Antonio Pontari, l’assessore che sfidò la 'ndrangheta e fu ucciso al semaforo
Il 26 giugno 1990, a San Lorenzo, un assassinio ordinato dai clan per punire il coraggio politico di un uomo onesto

Antonio Pontari, 42 anni, era assessore all’urbanistica del Comune di San Lorenzo (Rc) e tecnico amministrativo all’ospedale “Morelli” di Reggio Calabria. La mattina del 26 giugno 1990 fu assassinato da sicari della 'ndrangheta mentre, fermo al semaforo nella zona di Pellaro, sulla superstrada ionica, era diretto al lavoro.
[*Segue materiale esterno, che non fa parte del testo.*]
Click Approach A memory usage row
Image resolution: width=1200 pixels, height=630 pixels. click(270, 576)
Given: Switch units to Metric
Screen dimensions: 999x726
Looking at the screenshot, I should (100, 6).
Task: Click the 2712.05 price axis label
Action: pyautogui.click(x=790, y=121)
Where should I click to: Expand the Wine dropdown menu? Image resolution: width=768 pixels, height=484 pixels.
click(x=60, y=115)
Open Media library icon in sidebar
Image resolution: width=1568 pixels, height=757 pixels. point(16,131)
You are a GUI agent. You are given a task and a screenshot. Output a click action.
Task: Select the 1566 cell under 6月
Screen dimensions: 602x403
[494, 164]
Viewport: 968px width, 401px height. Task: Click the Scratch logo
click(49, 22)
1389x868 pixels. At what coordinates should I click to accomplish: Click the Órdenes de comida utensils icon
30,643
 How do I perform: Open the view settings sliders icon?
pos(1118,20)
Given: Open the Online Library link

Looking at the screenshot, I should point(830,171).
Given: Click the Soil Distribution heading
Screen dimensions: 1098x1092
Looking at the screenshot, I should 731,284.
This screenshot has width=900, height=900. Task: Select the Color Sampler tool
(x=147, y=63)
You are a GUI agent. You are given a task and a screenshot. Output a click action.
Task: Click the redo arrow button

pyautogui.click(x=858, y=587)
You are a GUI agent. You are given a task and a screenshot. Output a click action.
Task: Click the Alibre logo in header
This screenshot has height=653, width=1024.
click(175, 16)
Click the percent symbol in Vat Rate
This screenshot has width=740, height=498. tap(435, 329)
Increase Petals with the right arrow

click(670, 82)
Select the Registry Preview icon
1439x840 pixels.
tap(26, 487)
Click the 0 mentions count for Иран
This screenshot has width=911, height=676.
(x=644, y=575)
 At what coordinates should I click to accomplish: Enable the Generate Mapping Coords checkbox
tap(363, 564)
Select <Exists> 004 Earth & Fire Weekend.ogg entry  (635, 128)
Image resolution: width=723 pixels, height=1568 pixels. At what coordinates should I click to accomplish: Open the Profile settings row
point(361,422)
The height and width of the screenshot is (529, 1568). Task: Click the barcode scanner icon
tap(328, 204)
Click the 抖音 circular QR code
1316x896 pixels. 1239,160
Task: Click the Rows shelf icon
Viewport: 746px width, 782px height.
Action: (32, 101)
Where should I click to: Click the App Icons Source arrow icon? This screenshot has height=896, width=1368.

Un killer lo ha colpito alla testa con un'arma calibro 9, precipitando così un omicidio che lasciò la comunità scioccata.
Il rifiuto di cedere alle imposizioni mafiose
Pontari, socialista, era impegnato nella giunta di San Lorenzo in un contesto politico già segnato da intimidazioni e attentati contro amministratori locali. A differenza di molti colleghi, resistette alle pressioni criminali e si rifiutò di dimettersi, motivando la scelta con coerenza e senso del dovere. Quel coraggio costò la vita, poiché il suo rifiuto fu percepito come una minaccia all’egemonia mafiosa sul territorio.
Un crimine ordinato da un boss e negato in appello
Secondo dichiarazioni di pentiti, l’omicidio sarebbe stato ordinato dal boss locale Domenico Paviglianiti, noto esponente della 'ndrina di San Lorenzo. Tuttavia, nonostante le accuse, Paviglianiti fu assolto in appello.
Il sacrificio di un uomo di legalità e memoria perpetua
Antonio Pontari è oggi ricordato come simbolo di integrità: un uomo che scelse di restare fedele al suo mandato politico nonostante il rischio, anticipando di poco una scelta diversa. Il Coordinamento Nazionale Docenti dei Diritti Umani ha raccolto testimonianze studentesche per mantenere viva la sua figura come monito per le nuove generazioni.